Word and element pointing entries
⟨

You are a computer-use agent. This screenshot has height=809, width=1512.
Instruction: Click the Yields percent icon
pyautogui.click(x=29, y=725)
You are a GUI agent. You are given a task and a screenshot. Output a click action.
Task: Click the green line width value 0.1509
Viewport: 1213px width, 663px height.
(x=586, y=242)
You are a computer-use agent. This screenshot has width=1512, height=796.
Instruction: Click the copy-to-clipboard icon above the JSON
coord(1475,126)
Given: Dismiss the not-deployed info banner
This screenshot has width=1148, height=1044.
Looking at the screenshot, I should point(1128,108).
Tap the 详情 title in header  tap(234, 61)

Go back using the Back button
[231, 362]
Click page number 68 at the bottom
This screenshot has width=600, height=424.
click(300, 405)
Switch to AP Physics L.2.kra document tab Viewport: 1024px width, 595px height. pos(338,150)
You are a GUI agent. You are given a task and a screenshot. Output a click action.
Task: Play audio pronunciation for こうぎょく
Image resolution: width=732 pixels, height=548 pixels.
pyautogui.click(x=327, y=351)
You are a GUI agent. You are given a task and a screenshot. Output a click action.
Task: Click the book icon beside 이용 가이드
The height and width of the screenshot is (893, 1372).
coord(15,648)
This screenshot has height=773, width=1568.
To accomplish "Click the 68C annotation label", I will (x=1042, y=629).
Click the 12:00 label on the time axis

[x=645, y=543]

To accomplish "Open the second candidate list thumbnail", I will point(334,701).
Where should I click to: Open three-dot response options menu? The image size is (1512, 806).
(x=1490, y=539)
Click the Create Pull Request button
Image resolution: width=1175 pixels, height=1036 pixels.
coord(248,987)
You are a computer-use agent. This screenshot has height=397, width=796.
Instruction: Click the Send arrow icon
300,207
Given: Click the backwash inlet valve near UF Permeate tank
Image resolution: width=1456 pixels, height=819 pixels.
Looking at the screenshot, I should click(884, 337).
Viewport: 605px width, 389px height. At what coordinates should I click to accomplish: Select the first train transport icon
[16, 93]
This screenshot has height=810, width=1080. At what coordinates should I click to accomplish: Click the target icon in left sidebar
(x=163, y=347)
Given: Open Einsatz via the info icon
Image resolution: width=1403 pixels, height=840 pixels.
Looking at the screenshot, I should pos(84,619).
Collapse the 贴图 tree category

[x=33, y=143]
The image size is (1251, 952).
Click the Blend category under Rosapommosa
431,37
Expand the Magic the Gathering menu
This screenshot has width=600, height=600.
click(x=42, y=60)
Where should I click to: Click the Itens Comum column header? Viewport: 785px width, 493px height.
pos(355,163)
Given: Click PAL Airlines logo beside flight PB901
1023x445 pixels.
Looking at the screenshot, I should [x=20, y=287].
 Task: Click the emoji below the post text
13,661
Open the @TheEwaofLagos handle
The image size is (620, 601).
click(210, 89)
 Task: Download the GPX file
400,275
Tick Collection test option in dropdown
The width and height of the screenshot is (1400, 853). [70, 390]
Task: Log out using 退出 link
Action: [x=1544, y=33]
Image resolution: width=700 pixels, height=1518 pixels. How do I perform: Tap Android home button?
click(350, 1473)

⟩

* [Task requirements] Tally the lines of the items above that contain the string "menu". Reply with the number only.

* [The completed task] 2